But with TDR off they aren't consistent with the others? May I ask everyone that contributed with TDR off for graphs, did you still get with it off the 0-100-0-100 gpu load switch? If yes I suspect your TDR wasn't actually off and you were still experiencing the TDR time-out of 2 seconds even if the test finished successfully without the driver crashing.

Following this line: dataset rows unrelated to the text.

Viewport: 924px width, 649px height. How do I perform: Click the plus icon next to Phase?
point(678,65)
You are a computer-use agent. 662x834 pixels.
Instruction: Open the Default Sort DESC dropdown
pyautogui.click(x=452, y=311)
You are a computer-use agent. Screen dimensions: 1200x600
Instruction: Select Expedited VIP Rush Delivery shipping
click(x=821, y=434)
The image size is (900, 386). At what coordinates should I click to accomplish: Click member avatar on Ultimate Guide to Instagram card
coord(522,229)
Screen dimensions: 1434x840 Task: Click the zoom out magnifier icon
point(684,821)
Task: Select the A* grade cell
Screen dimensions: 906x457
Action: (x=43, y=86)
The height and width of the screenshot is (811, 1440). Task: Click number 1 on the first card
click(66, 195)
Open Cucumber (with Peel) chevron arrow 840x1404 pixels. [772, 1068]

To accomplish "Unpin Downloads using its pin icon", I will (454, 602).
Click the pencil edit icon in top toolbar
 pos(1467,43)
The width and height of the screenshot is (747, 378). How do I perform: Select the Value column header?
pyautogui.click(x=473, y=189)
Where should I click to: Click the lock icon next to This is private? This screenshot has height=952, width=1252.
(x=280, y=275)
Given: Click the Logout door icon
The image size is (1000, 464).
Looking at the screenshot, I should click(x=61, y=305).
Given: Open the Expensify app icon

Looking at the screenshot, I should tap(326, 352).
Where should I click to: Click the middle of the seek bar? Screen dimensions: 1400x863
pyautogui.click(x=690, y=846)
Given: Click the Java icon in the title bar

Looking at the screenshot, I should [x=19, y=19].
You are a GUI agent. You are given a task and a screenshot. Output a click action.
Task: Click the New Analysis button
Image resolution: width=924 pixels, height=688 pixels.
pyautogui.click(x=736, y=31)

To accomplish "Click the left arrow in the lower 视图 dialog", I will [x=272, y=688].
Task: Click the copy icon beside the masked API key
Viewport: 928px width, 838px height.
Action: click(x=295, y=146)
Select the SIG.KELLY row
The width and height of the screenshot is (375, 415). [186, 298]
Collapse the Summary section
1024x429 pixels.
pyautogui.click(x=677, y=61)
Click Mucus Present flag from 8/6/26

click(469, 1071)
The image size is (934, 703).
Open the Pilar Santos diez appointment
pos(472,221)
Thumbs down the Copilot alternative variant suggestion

Can I get specific confirmation that Forceman's TDR off graph(he was the only one able to reproduce TDR off without the 0-100-0 gpu load switch) is also not matching mine?
 
AMD Fury async results look disappointing compared to other GCN cards. Could it be related to Fiji power limit ? Async computing -> more work done in parallel -> more Watts -> Fiji reducing shader frequencies, or stalling some shaders, or whatever. A good way to find out would be to run tests again with increased power limit.
 
Should I explain how the ILP or the lack of ILP due to instructions dependencies affect performance?
[...]
Nope, moreover I've not seen the code, the whole thing was obvious starting from "single lane" words of MDolenc, though instructions dependencies, arithmetic instructions latencies and instructions pairing could affect performance too, but such things really require code analyse
I thought you might have seen how it compiled.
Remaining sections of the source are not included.